Texte fourni:
◆ ◆ ◆

S’appuyant sur le travail réalisé par les parties prenantes dans la rédaction du Code type, la LPRPDE intègre ce dernier dans la législation en obligeant les organisations assujetties à la LPRPDE à se conformer aux exigences qui y sont énoncées. Le Code type est reproduit à l’annexe 1 de la LPRPDE 9.
Le contrôle d’application de la LPRPDE incombe au commissaire à la protection de la vie privée du Canada, qui est habilité à entendre les plaintes du public ou de toute organisation concernant des violations de cette loi et à faire enquête sur ces plaintes 10. Le commissaire a généralement recours à la médiation et à la conciliation pour régler les plaintes. S’il ne dispose pas du pouvoir de rendre des ordonnances définitives à l’égard d’organisations, le commissaire peut assigner des témoins à comparaître devant lui, faire prêter serment et forcer la production de preuves si l’intéressé ne collabore pas. Dans les affaires non résolues, le commissaire peut demander à la Cour fédérale de rendre une ordonnance pour résoudre la question 11.

◆ ◆ ◆

Lignes fournies:
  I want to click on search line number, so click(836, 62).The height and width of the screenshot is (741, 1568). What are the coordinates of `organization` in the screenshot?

◆ ◆ ◆

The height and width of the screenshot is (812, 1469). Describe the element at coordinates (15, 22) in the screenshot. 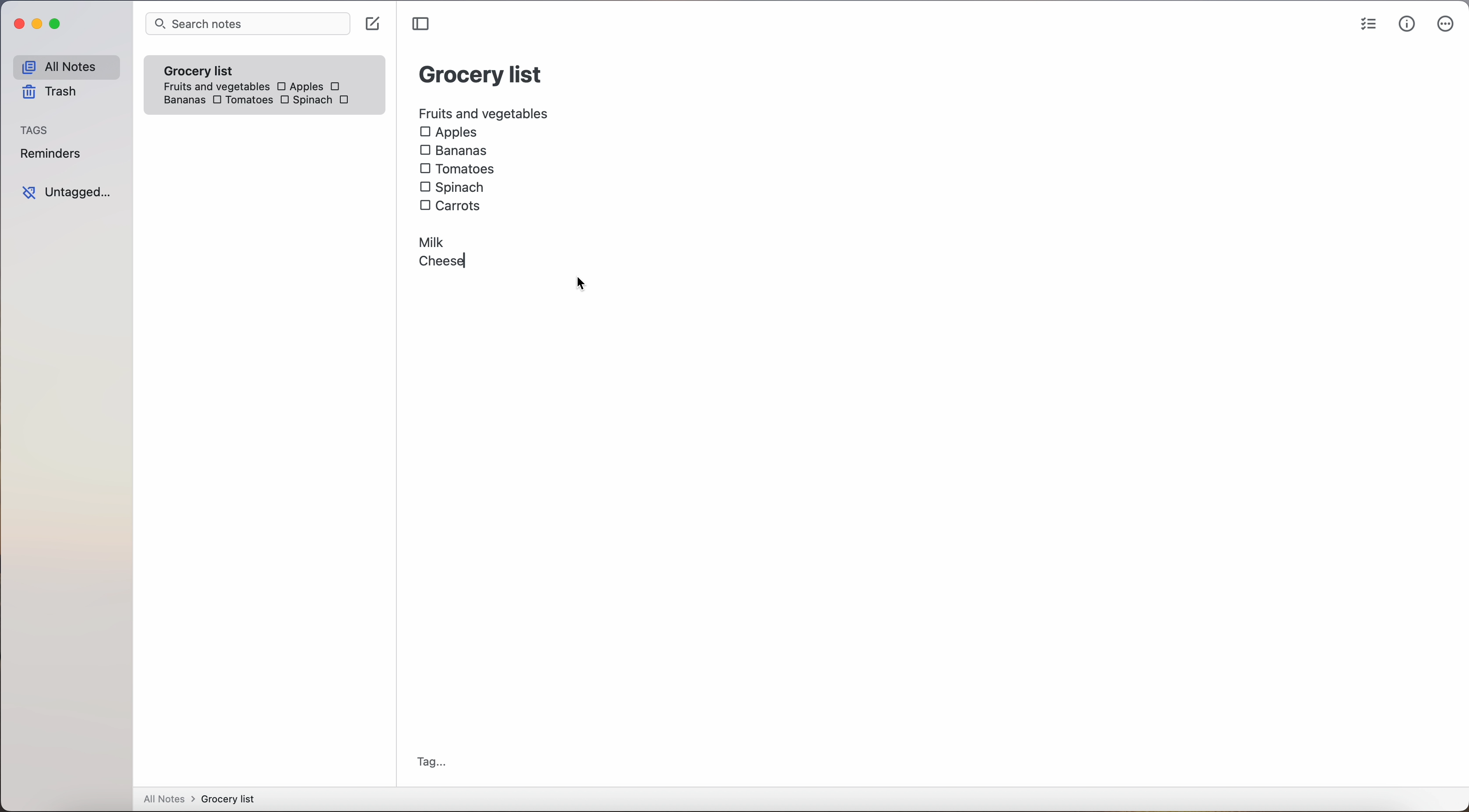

◆ ◆ ◆

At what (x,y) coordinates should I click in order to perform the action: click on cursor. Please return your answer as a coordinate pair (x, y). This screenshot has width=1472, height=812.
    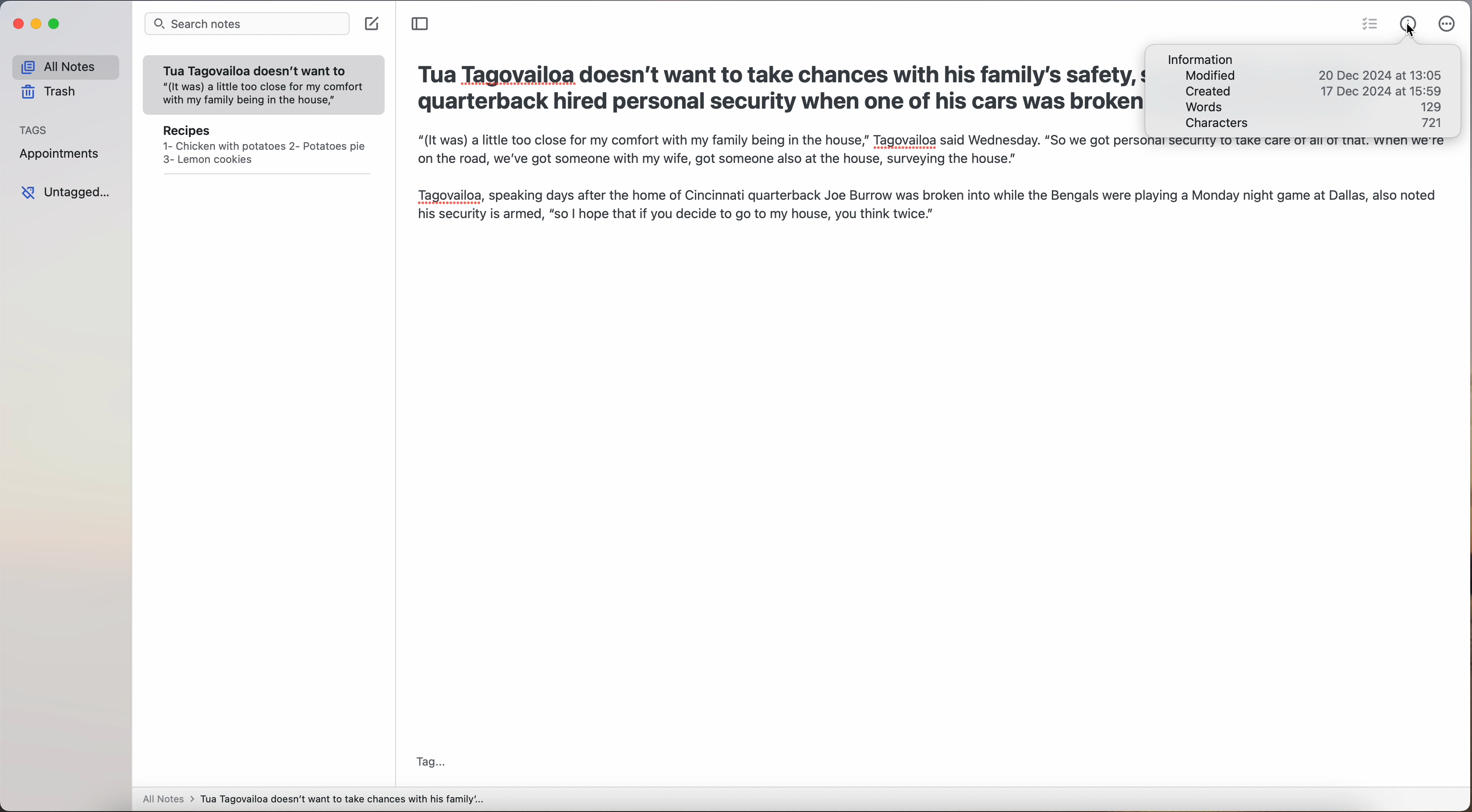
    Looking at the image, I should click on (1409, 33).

◆ ◆ ◆

Reprenez le texte sur l'application de la LPRPDE à la suite de sa dernière phrase et poursuivez sa rédaction. Les lignes ci-dessus ne sont pas nécessaires.

En outre, le commissaire a le pouvoir de procéder à la vérification des pratiques d’une organisation en matière de gestion des renseignements personnels, de rendre public tout renseignement concernant ces pratiques si cela est dans l’intérêt public 12 et de coordonner diverses activités avec ses homologues provinciaux, notamment l’élaboration de contrats types portant sur la protection des renseignements personnels recueillis dans les transactions interprovinciales ou internationales 13. Le commissaire a aussi pour fonction de faire connaître la LPRPDE au grand public 14.
La LPRPDE dispose que sa première partie, qui porte sur la protection de la vie privée et des renseignements personnels, doit faire l’objet d’un examen parlementaire tous les cinq ans. Le rapport du premier examen parlementaire, qui comportait 25 recommandations de modification de la LPRPDE, a été déposé à la Chambre des communes en mai 2007 par le Comité permanent de l’accès à l’information, de la protection des renseignements personnels et de l’éthique de la Chambre des communes (le « Comité permanent de la Chambre ») 15. Le gouvernement a répondu aux recommandations de ce comité en octobre 2007 16.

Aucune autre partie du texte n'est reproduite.